■ **EXERCISE OBJECTIVE**: Would you mind restating all of the records word for word, skipping the pictures?

Saved data entries:
- Opening Delimiter -

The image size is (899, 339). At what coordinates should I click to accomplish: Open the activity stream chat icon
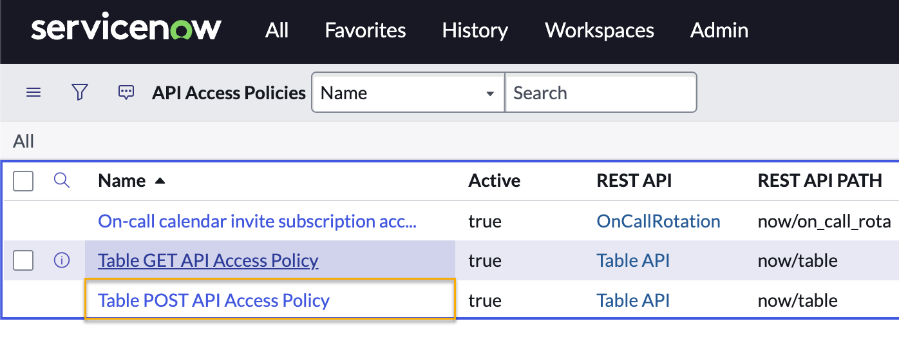click(126, 93)
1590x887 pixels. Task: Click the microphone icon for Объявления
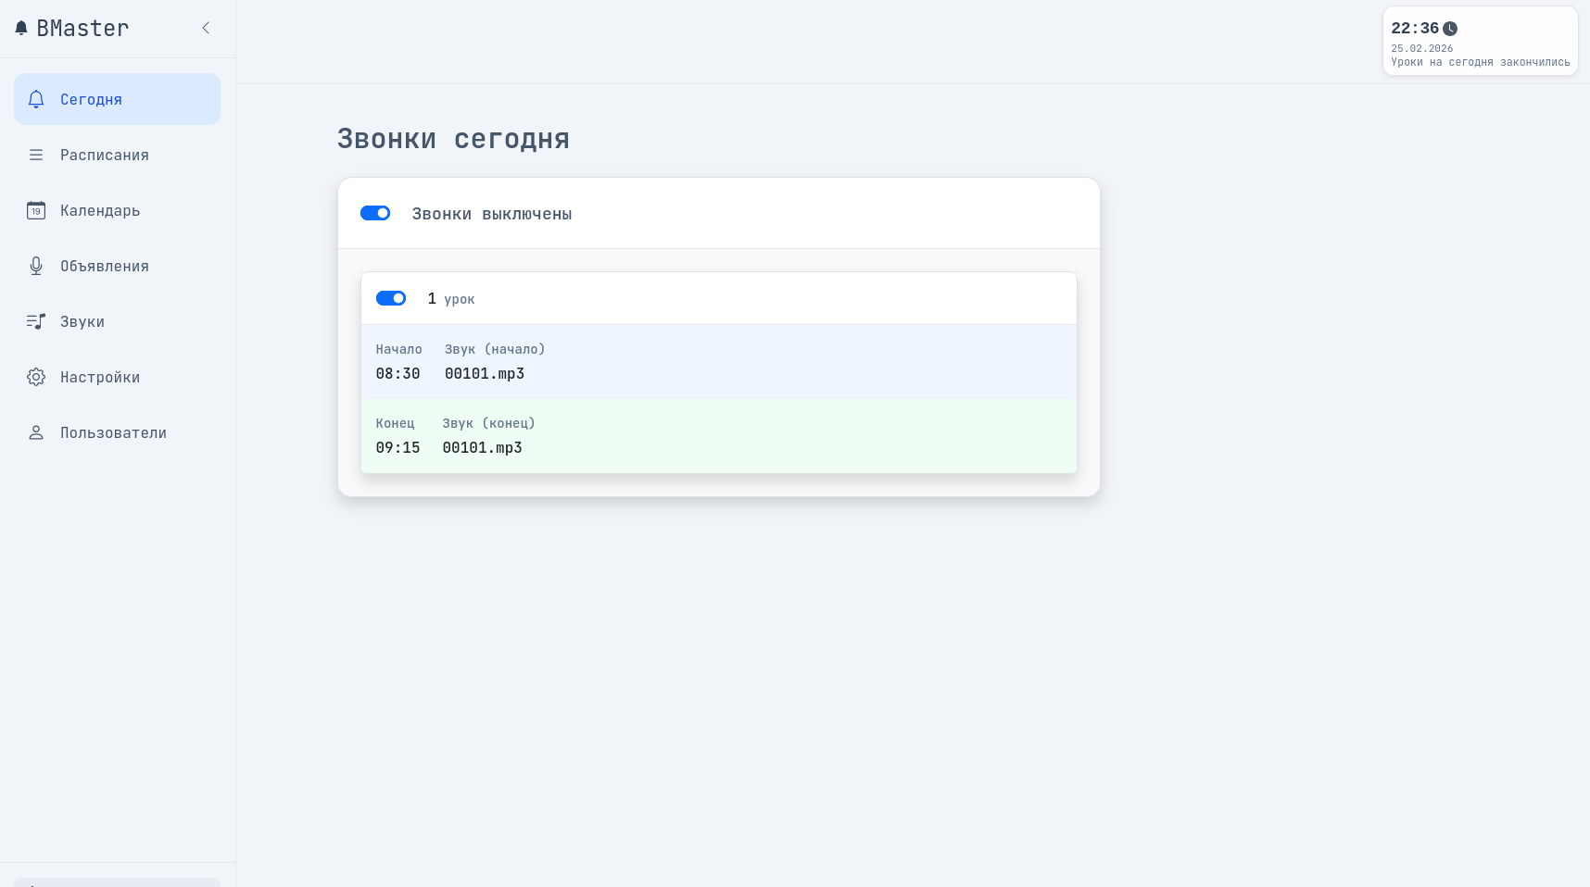[36, 266]
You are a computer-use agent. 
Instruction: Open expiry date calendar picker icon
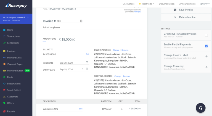click(87, 69)
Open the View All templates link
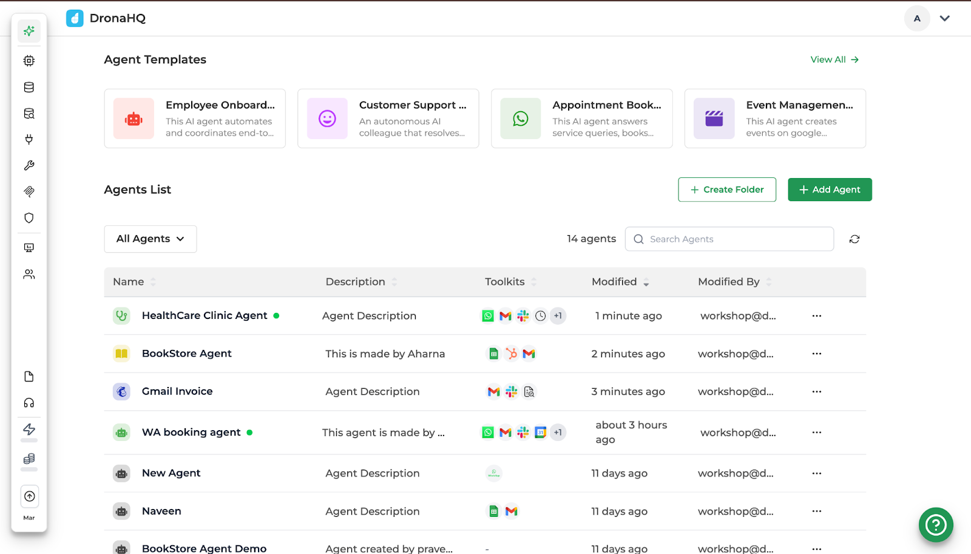971x554 pixels. pyautogui.click(x=834, y=60)
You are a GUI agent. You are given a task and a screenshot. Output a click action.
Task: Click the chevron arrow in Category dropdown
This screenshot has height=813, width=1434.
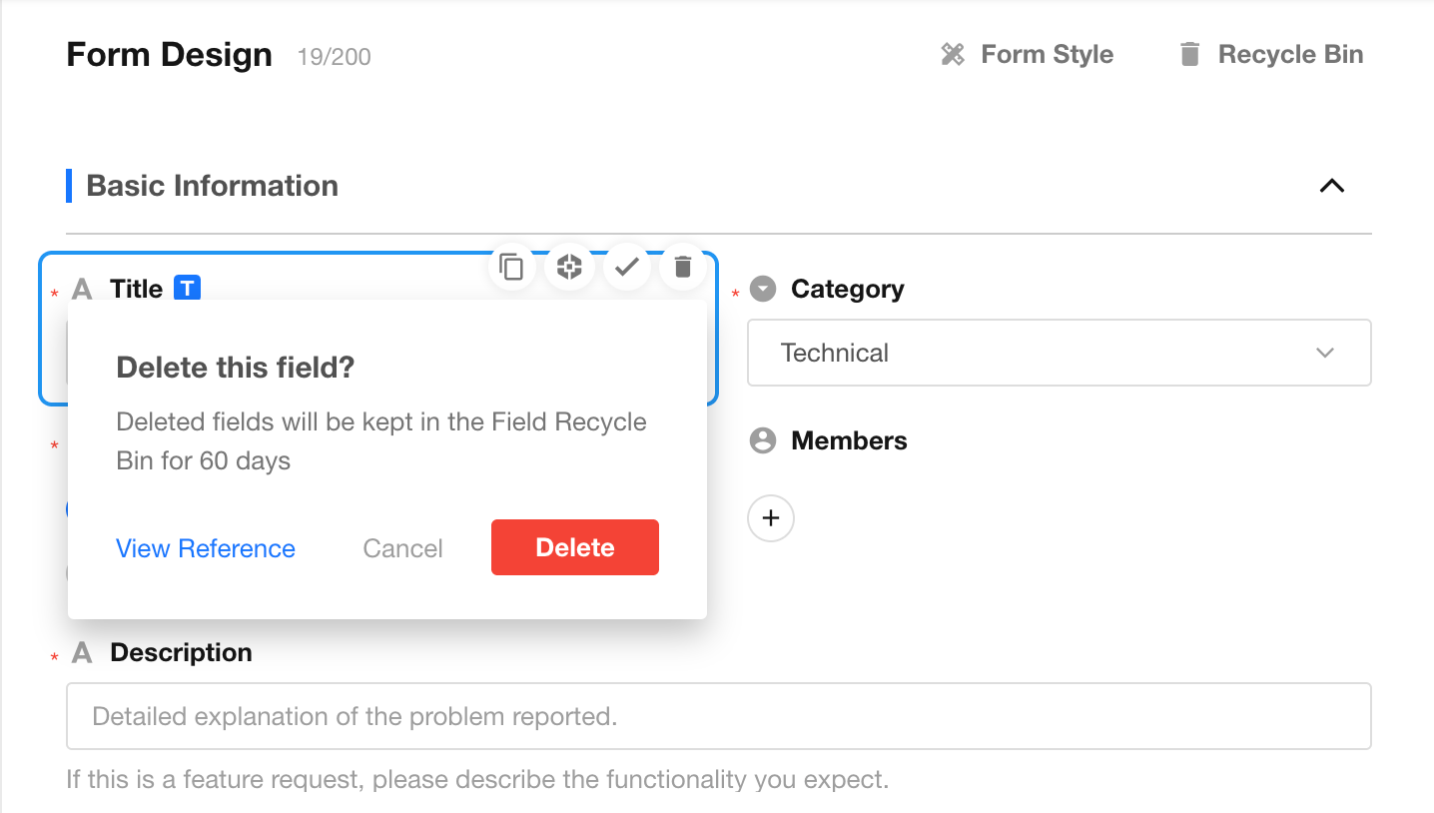[1325, 353]
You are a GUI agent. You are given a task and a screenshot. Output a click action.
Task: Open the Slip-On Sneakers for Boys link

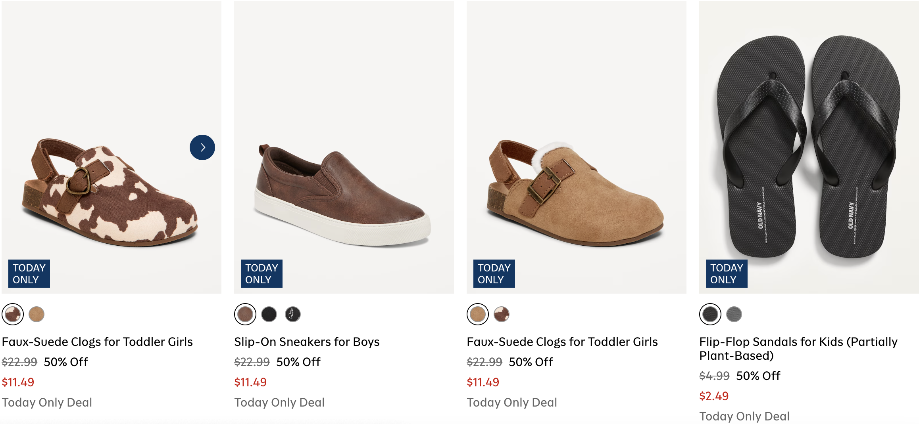tap(307, 342)
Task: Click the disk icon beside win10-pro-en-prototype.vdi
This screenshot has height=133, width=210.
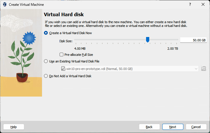Action: pyautogui.click(x=63, y=69)

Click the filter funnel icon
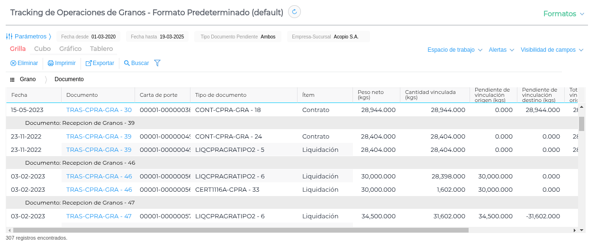click(x=158, y=63)
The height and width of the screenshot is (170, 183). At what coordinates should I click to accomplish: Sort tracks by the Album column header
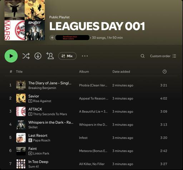coord(84,72)
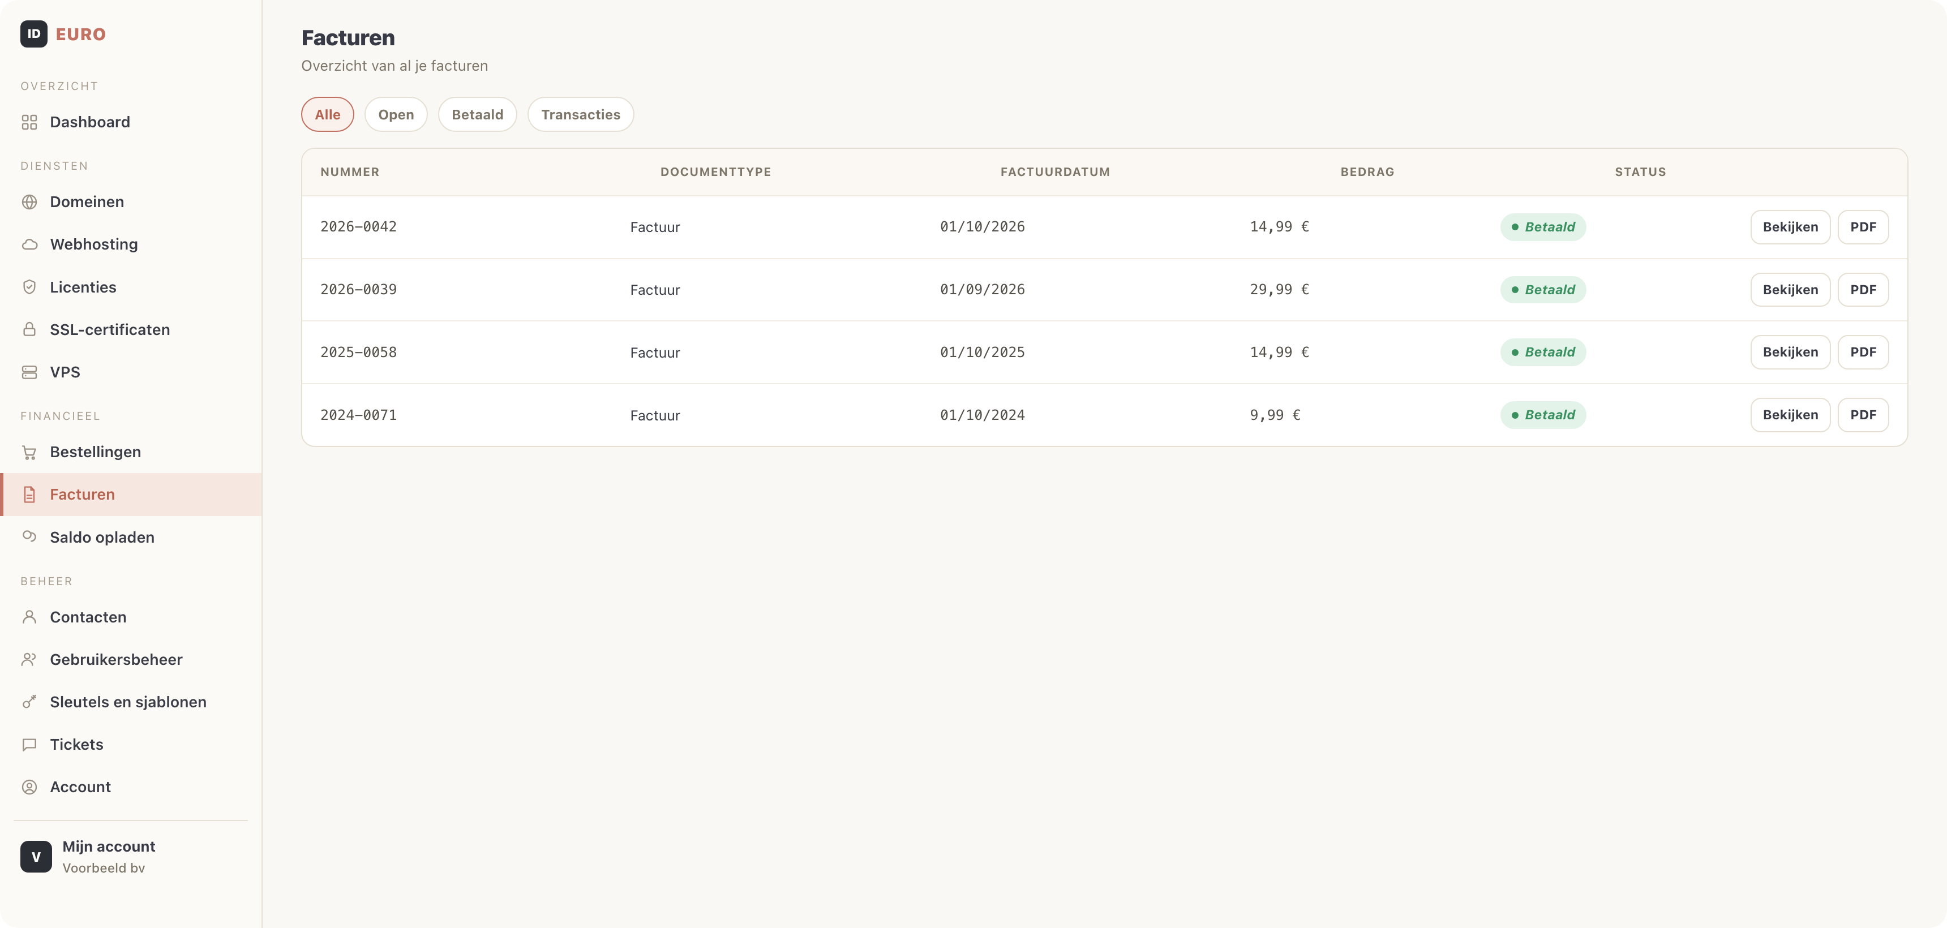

- Closing Delimiter -

■ **RESPONSE TO THE EXERCISE**:
The image size is (899, 339). At what coordinates should I click to accomplish: Open the activity stream chat icon
click(126, 93)
1590x887 pixels. Task: Click the microphone icon for Объявления
[36, 266]
You are a computer-use agent. 
Instruction: Open expiry date calendar picker icon
click(87, 69)
Open the View All templates link
971x554 pixels. pyautogui.click(x=834, y=60)
You are a GUI agent. You are given a task and a screenshot. Output a click action.
Task: Click the chevron arrow in Category dropdown
This screenshot has height=813, width=1434.
[1325, 353]
You are a GUI agent. You are given a task and a screenshot. Output a click action.
Task: Open the Slip-On Sneakers for Boys link

tap(307, 342)
Task: Click the disk icon beside win10-pro-en-prototype.vdi
This screenshot has height=133, width=210.
Action: pyautogui.click(x=63, y=69)

Click the filter funnel icon
click(x=158, y=63)
The height and width of the screenshot is (170, 183). At what coordinates should I click to accomplish: Sort tracks by the Album column header
coord(84,72)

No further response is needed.